"Rapoport is concerned with the meanings which buildings, their contents, and their inhabitants convey, and the conclusions which can be drawn therefrom for procedures of architectural design to satisfy the people who will ultimately live in these buildings. . . . A challenging book on a subject that has had insufficient attention in the past." — Man and Environment
"Fills a significant it introduces the notion of environmental meaning so clearly that no reader will doubt the basic premise that the environment holds meaning as part of a cultural system of symbols, and influences our actions and our determinations of social order." — Design Book Review
"This is the second edition of a book first published in 1982. . . . Enthusiastic and inquiring as the reader is brought into the writer's thought processes." — Progress in Human Geography (England)

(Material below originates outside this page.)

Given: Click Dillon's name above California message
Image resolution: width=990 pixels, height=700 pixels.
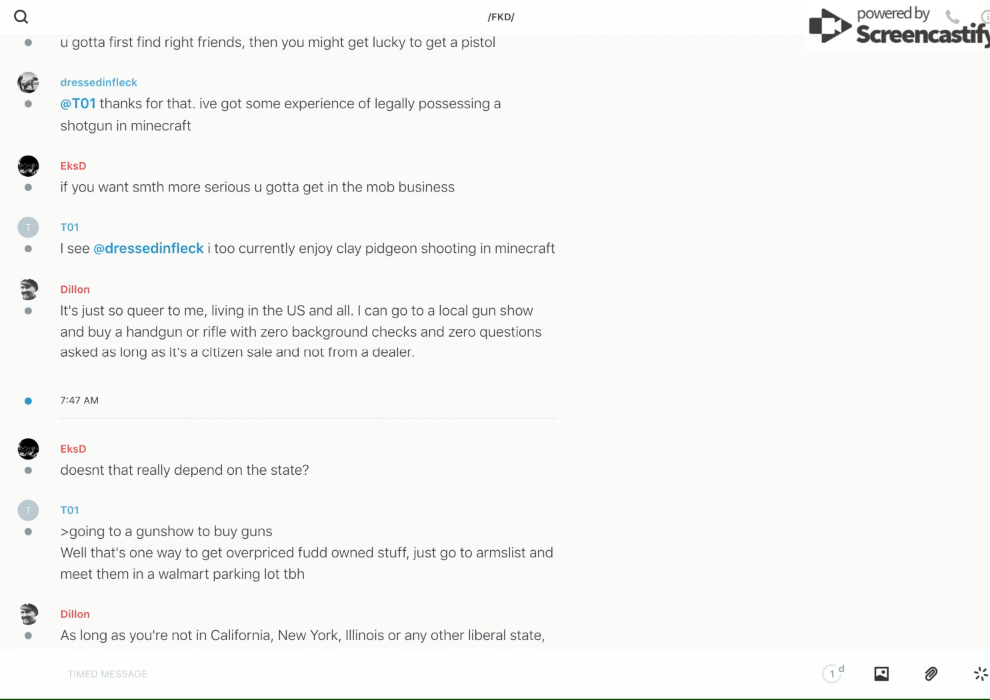Looking at the screenshot, I should click(75, 614).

"It has merits not to be found in any other book in this much-discussed and little understood subject, to it is short, it is simple, and it is useful. It is even, in parts, entertaining....a book which will help architects to do their job better." — Architecture Australia
Amos Rapoport brought into the study of architecture the rejection of purely formal studies, going instead into the realm of non-verbal patterns of communication. It surpasses deterministic views that favour differences in built spaces of particular groups as the result of space and environmental constraints, or scholarly views that see space as a purely specific cultural product. The aim is to find how the built environment is ladden with and is able to transmit the non-verbal meaning present in every society/group/culture. Besides, space is seen as an independent variable during the process of creation of that meaning, exerting considerable influence on how humans behave around it.